I decided not to try and start a conversation, or to tell them that their apartment is in a bad location. The man was spreading mulch most likely because there was no grass in their courtyard, only dirt. There is no grass because I have noticed that every time it rains, water funnels off the roof and pours into that yard in buckets. Any vegetation is drowned out.
I felt some sympathy for them, new parents in a new home, trying to make a go of it in this world. I imagine that it was probably much the same for my own parents when they were getting started with me in a small apartment on Christa Drive in Wilmington, NC.
My first and some of my best memories come from this time- the early 1980s.
One day, I remember playing in the front yard with mom. I heard talking coming from the apartment next to ours. The window was just low enough that I was able to see over the edge, and out of curiosity I walked over and looked in through the window at the people inside. The woman sitting in her living room saw me and said hello.
Mom corrected me, though, and told me it was not polite to look in through windows at other people in their homes.
The woman who lived next to us was named Angela. My favorite TV show at the time was CHiPs, a show about two motorcycle cops for the California Highway Patrol in Los Angeles. Here is a video clip of how it came on each week:
http://www.youtube.com/watch?v=Z6hzt9RA_VQ

Watching the show come on again with the music, the way the cars and the film look, reminds me that my childhood is truly a different era, now.
Anyway, I had picked up on the name of the city as a boy watching the show, and I identified it with the name of our neighbor. When I saw her, I said, "Hey, Angeles" instead of Angela. I remember her with thick glasses and a blue bandana in her hair.
The first rainbow that I ever saw was in the back yard there in Wilmington, too. I remember looking at it really hard, trying to discern where one color stopped and another one began. As I recall, it was not quite a complete rainbow. I've seen a perfect rainbow only a couple of times in my whole life.

Perhaps I am mixing the two memories, but it seems that the same day that I saw my first rainbow, I was also introduced to my first water gun. It was a small plastic pistol that Dad filled for me. Another one of our neighbors, a man with a dark mustache, was playing with his child in a kiddy pool in the back yard. I ran up to him and squirted him in the chest with the water gun. Dad told me to stop, that what I was doing might be fun for me but that the man probably did not want to play.

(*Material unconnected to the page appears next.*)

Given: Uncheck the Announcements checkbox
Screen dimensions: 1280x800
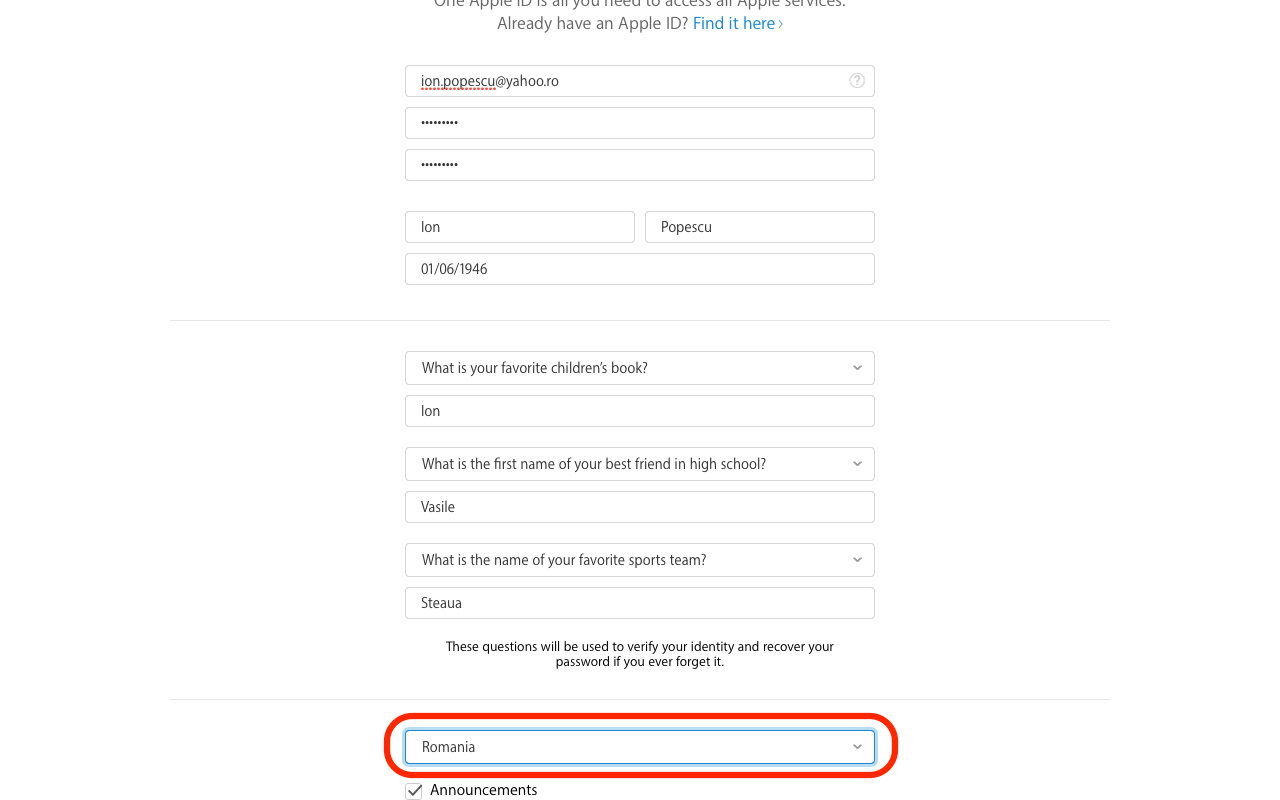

The man said it was okay, though...
Now, back to the present, where I sit in my apartment in Miami, typing this blog entry. It is almost midnight.
Earlier this week, I received the news that Mom has been diagnosed with Parkinson's Disease. The diagnosis explains some of the things that I observed last summer with her when we went on a family vacation out west. As I am learning, it remains to be seen how fast her symptoms will progress and how severe they will be. We are watching for how she responds to the medication she started this week.
Her condition has me thinking about a lot of things.
I value my early memories of my parents, and writing this blog serves an important function for me. My parents will not be around year after year. I finally began to grasp some of what that meant when I was a student in law school. The bad news from this week only confirms it.
Mom and Dad both have been pretty brave and cheerful about it, though, and there is hope that she can live with the disease for a long time without a major impact on her lifestyle. I am lucky that they have lived long enough for me to come to this new appreciation of them.